According to some, Og was a stepson of Noah (see above)

Who were the Anakim / Giants?

 The Torah writes (Deuteronomy 2:20-21):
That also is accounted a land of Rephaim: Rephaim dwelt therein aforetime; but the Ammonites call them Zamzummim, a people great, and many, and tall, as the Anakim; but the LORD destroyed them before them; and they succeeded them, and dwelt in their stead;
Genesis Rabbah (26:7) explains that they are identified with seven names:
"And Nephilim were on earth in those days" - they are called seven names: Eimim, Rephaim, Giborim, Zamzumim, Anakim, Avim, Nephilim.
The Torah (Numbers 13:33) identifies Anakim as descendants of Nephilim, which are fallen angels, (see Genesis 6:4, see also Pirkei D'Rabbi Eliezer [chapter 22]):
And there we saw the Nephilim, the sons of Anak, who come of the Nephilim; and we were in our own sight as grasshoppers, and so we were in their sight.’
The Torah identifies them as dwelling in Hebron (Numbers 13:22):
And they went up into the South, and came unto Hebron; and Ahiman, Sheshai, and Talmai, the children of Anak, were there.
Tanach states (Joshua 11:22) that after the land was conquered they only remained in certain cities:
There was none of the Anakim left in the land of the children of Israel; only in Gaza, in Gath, and in Ashdod, did some remain.
The Rashbam (Genesis 23:2) identifies their father, with the name "Arba":
The name of the person who founded or owned this town was Arba. We know this from Joshua (15:13) where he is described as the father of a giant. The reference to a town by mentioning an outstanding citizen is familiar to us from Numbers (21:27-29) where the capital of the Emorites is described as Krias Sichon - the city of Sichon
Targum Jonathan (Deuteronomy 1:28) identifies them as the sons of Ephron (see Genesis 23). Tosefta deTargum (Joshua 15:13) identifies  the father of the "Anak" as Tzohar, the father of Ephron, and "Anak" as Ephron.
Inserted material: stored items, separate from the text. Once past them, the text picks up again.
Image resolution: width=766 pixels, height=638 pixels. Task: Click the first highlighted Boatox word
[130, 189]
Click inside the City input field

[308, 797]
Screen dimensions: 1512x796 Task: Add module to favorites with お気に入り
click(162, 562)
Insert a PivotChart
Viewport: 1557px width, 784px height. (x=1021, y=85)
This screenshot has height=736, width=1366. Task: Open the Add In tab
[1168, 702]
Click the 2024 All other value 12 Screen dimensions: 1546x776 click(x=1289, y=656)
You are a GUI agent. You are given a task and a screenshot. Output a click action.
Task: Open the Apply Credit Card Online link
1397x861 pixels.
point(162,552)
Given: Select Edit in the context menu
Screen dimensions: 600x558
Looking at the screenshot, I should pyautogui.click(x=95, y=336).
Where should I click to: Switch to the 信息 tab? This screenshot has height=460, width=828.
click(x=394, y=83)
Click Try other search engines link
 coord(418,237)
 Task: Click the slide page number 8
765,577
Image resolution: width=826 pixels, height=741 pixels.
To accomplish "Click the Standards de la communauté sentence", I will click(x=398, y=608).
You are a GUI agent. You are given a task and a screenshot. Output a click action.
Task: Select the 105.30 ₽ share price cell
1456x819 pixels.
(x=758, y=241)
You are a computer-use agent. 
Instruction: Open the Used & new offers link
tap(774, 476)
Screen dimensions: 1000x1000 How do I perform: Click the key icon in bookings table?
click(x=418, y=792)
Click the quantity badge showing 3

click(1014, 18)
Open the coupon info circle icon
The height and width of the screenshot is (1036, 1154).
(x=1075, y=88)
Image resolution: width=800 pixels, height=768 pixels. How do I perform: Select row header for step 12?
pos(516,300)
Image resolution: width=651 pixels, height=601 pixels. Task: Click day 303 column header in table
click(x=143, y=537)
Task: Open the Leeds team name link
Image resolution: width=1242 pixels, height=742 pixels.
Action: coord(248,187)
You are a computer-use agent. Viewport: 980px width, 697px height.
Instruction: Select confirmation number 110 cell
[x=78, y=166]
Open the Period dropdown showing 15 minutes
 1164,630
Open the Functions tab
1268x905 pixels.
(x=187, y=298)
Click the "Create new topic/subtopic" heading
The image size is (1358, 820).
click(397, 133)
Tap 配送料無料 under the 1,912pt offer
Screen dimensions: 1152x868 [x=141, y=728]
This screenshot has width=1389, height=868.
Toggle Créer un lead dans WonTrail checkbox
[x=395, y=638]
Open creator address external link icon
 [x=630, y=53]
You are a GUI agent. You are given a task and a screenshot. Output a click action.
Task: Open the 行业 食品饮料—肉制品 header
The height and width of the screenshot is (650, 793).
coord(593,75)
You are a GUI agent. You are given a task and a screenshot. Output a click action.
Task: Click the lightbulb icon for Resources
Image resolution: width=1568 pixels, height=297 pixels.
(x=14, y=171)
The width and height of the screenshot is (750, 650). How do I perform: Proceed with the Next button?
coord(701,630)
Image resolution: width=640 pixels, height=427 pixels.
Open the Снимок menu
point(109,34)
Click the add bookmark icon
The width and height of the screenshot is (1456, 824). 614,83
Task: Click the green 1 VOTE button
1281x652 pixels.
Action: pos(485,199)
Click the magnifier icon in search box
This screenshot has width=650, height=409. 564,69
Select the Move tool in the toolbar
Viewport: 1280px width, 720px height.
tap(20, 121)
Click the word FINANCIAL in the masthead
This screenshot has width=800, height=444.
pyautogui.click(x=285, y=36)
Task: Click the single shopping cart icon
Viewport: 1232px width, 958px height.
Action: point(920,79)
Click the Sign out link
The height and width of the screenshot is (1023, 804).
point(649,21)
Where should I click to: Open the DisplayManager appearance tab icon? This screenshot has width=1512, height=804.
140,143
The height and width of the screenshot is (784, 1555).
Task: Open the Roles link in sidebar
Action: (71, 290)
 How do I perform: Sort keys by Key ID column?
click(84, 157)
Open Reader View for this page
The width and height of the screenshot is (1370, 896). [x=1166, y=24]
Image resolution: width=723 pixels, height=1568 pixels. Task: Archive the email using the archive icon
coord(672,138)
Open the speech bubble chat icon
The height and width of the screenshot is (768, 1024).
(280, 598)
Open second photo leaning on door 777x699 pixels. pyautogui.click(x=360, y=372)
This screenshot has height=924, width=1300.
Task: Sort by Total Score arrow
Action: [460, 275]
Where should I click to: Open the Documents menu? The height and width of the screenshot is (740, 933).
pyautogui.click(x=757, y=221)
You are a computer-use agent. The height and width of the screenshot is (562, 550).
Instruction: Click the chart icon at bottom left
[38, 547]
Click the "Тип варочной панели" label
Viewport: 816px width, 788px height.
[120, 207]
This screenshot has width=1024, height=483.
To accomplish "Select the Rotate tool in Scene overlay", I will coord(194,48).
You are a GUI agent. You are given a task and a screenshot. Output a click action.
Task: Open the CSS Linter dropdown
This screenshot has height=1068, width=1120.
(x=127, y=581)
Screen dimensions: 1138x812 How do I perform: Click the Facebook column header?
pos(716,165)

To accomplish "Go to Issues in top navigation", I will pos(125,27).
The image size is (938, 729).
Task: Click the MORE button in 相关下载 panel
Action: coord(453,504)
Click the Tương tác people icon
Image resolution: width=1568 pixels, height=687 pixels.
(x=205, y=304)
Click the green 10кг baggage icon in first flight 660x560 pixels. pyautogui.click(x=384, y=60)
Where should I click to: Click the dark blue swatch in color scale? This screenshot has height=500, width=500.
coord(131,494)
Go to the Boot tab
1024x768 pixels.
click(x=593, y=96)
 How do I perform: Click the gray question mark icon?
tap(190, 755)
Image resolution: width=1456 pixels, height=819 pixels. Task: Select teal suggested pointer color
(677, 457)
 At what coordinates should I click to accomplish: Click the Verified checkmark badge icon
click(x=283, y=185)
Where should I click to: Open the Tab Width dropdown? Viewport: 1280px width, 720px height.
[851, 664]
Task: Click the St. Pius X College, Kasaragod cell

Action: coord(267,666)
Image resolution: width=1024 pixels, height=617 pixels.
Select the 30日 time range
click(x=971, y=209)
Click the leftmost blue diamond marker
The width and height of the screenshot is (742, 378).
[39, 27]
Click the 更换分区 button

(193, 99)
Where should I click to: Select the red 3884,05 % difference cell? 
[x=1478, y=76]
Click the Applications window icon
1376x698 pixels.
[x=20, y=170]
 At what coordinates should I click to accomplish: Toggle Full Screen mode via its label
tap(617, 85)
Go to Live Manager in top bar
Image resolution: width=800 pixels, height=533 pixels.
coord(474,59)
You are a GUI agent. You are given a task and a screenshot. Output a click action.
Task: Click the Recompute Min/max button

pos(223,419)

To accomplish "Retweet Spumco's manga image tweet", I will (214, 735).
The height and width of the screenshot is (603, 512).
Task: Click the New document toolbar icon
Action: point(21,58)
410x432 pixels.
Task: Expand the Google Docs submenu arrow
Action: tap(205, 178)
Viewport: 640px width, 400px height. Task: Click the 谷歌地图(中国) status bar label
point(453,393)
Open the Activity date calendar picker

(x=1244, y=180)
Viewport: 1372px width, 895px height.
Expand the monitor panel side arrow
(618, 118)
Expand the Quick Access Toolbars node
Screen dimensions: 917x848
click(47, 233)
The Baal Haturim (Genesis 6:4) identifies the Anakim as Og and Sichon based on the Talmud (Nidah 61a)

Midrash Agada (Deutoronomy 3:11) defines an "Anak" as someone more than 9 cubits tall:
And therefore Goliath is called an "average man", because a giant is defined as someone greater than 9 cubits and Goliath was average for he was only 6 cubits and a zeres.